The State’s failure to meet its obligations under John B. is particularly troubling given the current financial crisis. Each month, the State pays it HMO contractors in advance. Under their contracts with the state, the HMOs are obligated to meet the standards of the federal law. However, because the State has no plan for compliance, TennCare is unable to require its HMOs to deliver medical care to enrollees. The State pays these HMOs tax revenues for comprehensive care for children which they often do not receive. If the State were to develop a plan for compliance, TennCare would be able to demand the services purchased with taxpayer dollars.
In 2010, the State again moved to vacate the consent decree. The Court of Appeals found that the consent decree is valid and refused to vacate the decree; the case was sent back to District Court for further proceedings. In March 2011, under new direction of Judge Wiseman, a date was set for trial beginning on October 31, 2011 and lasting about six weeks.
Much of 2011 was spent identifying fact witnesses (caretakers, attorneys, advocates, and TennCare enrollees) and expert witnesses (doctors and nurses, juvenile court judge, and former state officials); gathering witness documents and medical records; and taking depositions of the State’s witnesses and defending depositions that the State took of our clients. Our witnesses testified in court about how TennCare had failed children in important ways. Their stories, along with high level medical data analyses by experts and testimony from doctors, nurses, and other medical providers, showed that TennCare still has work to do to meet the vital needs of its enrollees.
We began court proceedings for the John B. trial on October 31, 2011 and concluded on November 30, 2011. Our Post-Trial Proposed Findings of Fact and Conclusions of Law was submitted to the court on December 20 and can be found here.
The federal trial court in Nashville issued the decision for John B. on February 14, 2012. The federal court ruled that the state is in “substantial compliance” with earlier orders and that the case can now be closed. Click here to read our press release about the decision. The full text of the decision can be found here.

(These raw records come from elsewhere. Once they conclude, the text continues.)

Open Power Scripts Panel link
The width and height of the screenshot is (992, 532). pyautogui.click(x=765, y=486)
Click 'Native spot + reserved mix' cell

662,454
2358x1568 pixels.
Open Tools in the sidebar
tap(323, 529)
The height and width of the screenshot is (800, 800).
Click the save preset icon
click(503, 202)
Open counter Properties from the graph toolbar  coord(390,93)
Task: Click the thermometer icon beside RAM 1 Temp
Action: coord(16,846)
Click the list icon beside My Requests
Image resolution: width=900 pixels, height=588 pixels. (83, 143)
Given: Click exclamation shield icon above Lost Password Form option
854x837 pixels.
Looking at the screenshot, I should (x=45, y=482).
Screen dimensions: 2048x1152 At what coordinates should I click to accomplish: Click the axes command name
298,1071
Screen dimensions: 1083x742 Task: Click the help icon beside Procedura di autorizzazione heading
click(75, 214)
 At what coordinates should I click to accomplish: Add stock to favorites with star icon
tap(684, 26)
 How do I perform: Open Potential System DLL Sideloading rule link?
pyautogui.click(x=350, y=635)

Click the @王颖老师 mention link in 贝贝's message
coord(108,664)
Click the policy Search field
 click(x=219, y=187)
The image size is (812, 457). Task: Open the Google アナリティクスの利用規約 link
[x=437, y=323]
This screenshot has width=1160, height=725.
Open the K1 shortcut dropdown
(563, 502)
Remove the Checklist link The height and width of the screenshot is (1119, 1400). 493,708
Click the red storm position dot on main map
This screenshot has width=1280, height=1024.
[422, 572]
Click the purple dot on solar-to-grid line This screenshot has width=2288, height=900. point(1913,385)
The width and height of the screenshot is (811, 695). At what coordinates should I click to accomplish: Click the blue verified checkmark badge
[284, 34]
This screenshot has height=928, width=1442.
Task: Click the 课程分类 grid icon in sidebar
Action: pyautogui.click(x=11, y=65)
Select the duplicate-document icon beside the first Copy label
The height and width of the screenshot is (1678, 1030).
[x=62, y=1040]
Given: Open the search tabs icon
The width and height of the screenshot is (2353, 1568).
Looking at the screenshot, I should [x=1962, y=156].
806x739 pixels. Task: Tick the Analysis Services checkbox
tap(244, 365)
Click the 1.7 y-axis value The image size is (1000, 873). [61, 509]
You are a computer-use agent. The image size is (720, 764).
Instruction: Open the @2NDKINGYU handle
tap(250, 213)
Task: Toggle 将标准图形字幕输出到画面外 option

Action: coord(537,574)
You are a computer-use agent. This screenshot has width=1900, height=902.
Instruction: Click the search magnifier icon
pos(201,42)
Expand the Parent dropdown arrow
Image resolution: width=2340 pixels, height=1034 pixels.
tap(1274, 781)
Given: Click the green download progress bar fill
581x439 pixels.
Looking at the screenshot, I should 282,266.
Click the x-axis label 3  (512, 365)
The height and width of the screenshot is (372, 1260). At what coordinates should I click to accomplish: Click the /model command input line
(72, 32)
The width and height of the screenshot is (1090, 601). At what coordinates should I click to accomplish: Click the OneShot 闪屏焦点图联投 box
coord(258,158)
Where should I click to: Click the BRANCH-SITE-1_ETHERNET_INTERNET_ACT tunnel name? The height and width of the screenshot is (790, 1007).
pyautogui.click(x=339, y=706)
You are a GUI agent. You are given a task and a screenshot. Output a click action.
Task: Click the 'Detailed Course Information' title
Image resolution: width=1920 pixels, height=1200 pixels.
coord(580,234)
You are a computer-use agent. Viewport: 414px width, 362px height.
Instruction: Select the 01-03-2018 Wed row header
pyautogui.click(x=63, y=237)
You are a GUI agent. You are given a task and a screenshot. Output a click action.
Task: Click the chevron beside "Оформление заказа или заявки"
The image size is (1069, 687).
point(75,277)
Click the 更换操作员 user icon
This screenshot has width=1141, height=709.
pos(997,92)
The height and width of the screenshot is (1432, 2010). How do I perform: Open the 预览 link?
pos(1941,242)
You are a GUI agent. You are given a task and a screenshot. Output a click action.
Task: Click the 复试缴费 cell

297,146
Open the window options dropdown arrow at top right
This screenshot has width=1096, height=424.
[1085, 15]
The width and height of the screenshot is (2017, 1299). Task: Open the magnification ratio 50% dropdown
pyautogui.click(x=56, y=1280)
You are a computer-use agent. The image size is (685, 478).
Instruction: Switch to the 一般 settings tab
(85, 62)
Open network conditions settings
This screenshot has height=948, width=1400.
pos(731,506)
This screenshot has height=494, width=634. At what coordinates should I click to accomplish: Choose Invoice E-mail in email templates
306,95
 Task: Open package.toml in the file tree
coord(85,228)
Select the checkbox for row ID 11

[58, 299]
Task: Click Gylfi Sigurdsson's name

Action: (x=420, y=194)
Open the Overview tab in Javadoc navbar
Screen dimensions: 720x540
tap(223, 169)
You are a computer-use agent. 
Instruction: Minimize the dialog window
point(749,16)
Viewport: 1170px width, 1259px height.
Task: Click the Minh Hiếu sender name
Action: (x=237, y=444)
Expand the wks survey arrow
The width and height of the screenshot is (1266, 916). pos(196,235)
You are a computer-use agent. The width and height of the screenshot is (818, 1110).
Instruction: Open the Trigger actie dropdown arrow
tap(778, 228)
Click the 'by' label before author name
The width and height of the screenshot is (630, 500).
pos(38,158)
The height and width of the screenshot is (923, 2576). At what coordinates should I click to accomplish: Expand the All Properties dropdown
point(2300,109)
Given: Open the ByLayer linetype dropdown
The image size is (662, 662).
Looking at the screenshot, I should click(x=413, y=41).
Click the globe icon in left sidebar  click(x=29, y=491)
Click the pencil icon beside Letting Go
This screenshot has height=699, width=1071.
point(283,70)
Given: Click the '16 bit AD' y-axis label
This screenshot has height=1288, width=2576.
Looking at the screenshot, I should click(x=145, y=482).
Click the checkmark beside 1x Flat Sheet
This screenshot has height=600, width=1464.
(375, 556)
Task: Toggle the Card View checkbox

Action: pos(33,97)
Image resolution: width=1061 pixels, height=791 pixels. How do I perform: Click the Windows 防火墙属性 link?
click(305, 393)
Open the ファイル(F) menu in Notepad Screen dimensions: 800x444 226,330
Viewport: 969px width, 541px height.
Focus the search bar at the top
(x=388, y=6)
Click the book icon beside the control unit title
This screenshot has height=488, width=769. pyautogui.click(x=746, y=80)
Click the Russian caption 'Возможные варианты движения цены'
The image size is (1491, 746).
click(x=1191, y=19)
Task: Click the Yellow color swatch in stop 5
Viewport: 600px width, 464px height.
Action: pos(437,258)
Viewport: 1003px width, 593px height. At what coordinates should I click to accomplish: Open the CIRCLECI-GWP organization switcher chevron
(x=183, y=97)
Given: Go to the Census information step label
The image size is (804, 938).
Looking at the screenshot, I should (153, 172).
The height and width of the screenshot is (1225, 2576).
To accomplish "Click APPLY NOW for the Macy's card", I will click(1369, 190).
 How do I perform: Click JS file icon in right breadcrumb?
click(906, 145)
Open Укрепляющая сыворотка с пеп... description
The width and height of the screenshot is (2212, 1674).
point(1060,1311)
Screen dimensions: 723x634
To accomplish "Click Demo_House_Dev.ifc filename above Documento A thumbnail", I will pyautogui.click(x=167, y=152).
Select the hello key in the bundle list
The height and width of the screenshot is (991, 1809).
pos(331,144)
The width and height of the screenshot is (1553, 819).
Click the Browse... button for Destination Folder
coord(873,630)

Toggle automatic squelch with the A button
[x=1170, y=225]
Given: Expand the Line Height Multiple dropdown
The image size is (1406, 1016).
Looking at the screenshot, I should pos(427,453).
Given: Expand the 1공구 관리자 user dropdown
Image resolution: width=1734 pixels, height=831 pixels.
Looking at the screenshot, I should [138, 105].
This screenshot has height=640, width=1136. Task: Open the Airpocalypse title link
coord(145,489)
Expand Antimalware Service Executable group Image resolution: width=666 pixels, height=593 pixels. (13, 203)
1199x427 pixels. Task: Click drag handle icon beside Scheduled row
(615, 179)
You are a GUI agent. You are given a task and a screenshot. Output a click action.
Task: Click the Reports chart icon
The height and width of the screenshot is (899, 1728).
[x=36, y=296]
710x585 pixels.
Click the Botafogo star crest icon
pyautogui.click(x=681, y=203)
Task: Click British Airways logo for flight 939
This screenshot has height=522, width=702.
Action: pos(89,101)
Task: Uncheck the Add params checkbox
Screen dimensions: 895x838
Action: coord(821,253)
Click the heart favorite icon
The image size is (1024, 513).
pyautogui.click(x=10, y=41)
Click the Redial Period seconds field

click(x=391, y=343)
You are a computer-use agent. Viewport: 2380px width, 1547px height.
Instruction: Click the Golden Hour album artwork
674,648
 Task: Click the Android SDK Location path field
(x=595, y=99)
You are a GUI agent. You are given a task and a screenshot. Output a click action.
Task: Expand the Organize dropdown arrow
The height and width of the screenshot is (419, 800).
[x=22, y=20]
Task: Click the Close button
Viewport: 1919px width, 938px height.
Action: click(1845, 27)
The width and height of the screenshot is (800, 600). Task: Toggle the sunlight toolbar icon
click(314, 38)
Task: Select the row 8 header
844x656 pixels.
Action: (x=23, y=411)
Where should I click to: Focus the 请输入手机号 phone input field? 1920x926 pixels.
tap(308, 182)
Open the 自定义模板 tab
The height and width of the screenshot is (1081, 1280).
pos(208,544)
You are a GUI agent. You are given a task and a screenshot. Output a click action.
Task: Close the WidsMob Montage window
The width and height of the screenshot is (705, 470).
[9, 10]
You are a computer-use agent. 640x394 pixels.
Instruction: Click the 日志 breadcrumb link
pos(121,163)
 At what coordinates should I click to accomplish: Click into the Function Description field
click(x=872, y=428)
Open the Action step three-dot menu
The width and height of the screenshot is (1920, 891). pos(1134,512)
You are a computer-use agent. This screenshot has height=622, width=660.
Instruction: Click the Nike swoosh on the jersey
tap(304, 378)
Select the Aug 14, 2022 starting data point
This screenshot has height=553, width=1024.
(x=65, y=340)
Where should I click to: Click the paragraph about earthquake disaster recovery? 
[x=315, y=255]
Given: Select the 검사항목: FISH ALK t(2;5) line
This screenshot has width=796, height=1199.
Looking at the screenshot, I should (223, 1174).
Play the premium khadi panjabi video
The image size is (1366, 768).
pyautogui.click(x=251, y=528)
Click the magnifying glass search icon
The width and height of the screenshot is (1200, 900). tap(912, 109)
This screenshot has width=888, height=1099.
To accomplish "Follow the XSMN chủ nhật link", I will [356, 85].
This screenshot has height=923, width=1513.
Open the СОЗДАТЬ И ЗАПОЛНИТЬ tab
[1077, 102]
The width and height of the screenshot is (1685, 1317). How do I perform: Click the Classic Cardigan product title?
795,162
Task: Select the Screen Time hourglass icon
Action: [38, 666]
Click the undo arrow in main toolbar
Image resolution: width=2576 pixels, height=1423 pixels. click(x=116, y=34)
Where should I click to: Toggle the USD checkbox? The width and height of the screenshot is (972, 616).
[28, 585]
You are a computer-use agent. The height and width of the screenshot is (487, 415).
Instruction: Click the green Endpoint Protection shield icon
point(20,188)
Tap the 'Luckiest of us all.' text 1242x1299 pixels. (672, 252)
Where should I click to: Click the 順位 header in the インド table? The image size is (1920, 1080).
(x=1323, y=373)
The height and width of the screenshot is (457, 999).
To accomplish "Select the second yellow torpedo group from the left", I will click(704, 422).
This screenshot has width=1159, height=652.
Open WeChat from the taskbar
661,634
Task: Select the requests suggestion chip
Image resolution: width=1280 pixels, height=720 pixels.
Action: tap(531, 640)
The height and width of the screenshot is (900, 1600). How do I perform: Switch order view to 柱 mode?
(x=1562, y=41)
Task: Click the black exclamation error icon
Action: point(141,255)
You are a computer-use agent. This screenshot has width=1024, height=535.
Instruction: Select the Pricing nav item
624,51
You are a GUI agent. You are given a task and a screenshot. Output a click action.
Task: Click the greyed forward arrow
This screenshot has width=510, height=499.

The case went to the Sixth Circuit Court of Appeals for further review. Oral arguments were set for October 4, 2012. On March 14, 2013, the Sixth Circuit Court of Appeals upheld the closing of the John B. case. The ruling closed a 17-year chapter in TJC’s work to improve the care of Tennessee’s children. The court found that the case had served its purpose, and that services for the 750,000 children enrolled in TennCare are now improved to the point where they meet federal requirements.
John B. required tens of thousands of hours, tens of millions of dollars of resources by TJC and our pro bono co-counsel, and the courageous testimony of many parents, foster parents, doctors, nurses, and other experts. Although proud of the progress that has been made, we opposed the closure of the case. Our daily contact with families and professionals who care for TennCare children makes us painfully aware that TennCare continues to shortchange some children, many of whom have great needs. The ruling therefore came as a great disappointment.
The decision leaves undiminished our determination to “keep our eyes on the prize” – the prize of better health and better lives for vulnerable Tennesseans of all ages. The John B. chapter ends, but TJC’s work for justice continues.